Nous attendions depuis 4 ans et demi l’avis du procureur de la république dans le cadre des procédures au pénal (tribunal de grande instance) concernant les dossiers de 130 femmes ou leurs familles. Ces dossiers, portés en autre par Maître Coubris, ont pour objet de définir les responsabilités des différentes personnes au sein de l’ANSM et des laboratoires pharmaceutiques dans le cadre du scandale des pilules de 3e et 4e génération et de Diane 35 et ses génériques. Cette procédure est donc différente de celles menées au civil qui ont pour objectif d’indemniser les victimes.

Le Procureur de la République a décidé qu’il n’ouvrirait pas de procès au pénal. Pour justifier cette décision, le TGI affirme qu’il n’ « existe pas de signature biologique spécifique à la prise de pilules contraceptives » au niveau individuel prouvant l’imputabilité de l’accident au contraceptif hormonal. Le TGI, qui reconnaît un risque collectif accru par la pilule ou Diane 35 et ses génériques, estime donc ne pas pouvoir déterminer si la personne aurait fait ou non un AVC ou une embolie sans prise de ce médicament. Cette conclusion est malheureusement courante dans le domaine du médicament car la preuve irréfutable est rare à ce stade de l’enquête. L’AVEP est outrée de voir qu’encore une fois dans le cadre d’un procès concernant des victimes de médicaments, il est donc nécessaire de se constituer partie civile pour que le procès ait lieu.

C’est ce que vont faire Elise Lavoué, du bureau de l’AVEP, Marion Larat et Nathalie Blondeau.

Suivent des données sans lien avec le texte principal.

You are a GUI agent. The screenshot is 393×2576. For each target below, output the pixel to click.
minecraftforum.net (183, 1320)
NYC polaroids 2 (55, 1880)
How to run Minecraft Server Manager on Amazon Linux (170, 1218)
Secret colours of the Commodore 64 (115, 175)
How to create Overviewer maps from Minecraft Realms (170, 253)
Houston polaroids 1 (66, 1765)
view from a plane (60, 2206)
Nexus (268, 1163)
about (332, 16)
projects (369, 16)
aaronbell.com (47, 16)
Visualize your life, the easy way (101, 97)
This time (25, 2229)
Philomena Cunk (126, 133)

La spécificité du pénal est d’établir les responsabilités. Au-delà de la réparation qui est nécessaire pour faire le deuil du changement de vie et accompagner les prises en charge nécessaires cela permet de remettre en cause le système actuel, défaillant, de prévention, de mise sur le marché de médicaments, ainsi que la transmission d’information aux médecins et aux femmes en ce qui concerne les risques des médicaments. Il y a eu des dysfonctionnements sur tous ces plans. On ne pourra donc modifier le système de décision qu’en responsabilisant les personnes concernées ! C’est ce que nous attendons de ce procès : qu’il permette de mettre fin aux conflits d’intérêts, que soit appliqué le principe de précaution, et que notre système de pharmacovigilance soit amélioré.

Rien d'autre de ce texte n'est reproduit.